■ What you are asked to do ■
A verbatim reproduction of the lines below, from the line containing "You are a GUI" through the line containing "Task: Toggle Regex mode with the .* icon", both ends included, is the whole required output.

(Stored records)
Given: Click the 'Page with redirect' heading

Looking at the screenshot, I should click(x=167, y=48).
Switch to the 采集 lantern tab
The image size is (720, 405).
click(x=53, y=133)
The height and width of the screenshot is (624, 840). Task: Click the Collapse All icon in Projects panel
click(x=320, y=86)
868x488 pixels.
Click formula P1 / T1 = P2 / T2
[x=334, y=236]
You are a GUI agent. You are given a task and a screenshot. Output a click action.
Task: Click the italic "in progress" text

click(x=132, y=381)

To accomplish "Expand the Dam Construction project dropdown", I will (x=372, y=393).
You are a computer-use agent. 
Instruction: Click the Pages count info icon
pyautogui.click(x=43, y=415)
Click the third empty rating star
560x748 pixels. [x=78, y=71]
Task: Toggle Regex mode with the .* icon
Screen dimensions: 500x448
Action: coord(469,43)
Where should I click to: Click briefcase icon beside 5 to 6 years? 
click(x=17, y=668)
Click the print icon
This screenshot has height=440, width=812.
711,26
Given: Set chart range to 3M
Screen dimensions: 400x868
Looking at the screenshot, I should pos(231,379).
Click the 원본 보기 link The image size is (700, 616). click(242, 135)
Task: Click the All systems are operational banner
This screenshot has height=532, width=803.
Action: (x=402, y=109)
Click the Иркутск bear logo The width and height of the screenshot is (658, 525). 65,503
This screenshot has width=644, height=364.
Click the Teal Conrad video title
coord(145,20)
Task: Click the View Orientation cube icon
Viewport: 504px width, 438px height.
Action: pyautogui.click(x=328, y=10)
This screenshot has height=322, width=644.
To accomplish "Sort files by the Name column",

■ Task solution ■
You are a GUI agent. You are given a task and a screenshot. Output a click action.
Task: Click the italic "in progress" text

click(x=132, y=381)

To accomplish "Expand the Dam Construction project dropdown", I will (x=372, y=393).
You are a computer-use agent. 
Instruction: Click the Pages count info icon
pyautogui.click(x=43, y=415)
Click the third empty rating star
560x748 pixels. [x=78, y=71]
Task: Toggle Regex mode with the .* icon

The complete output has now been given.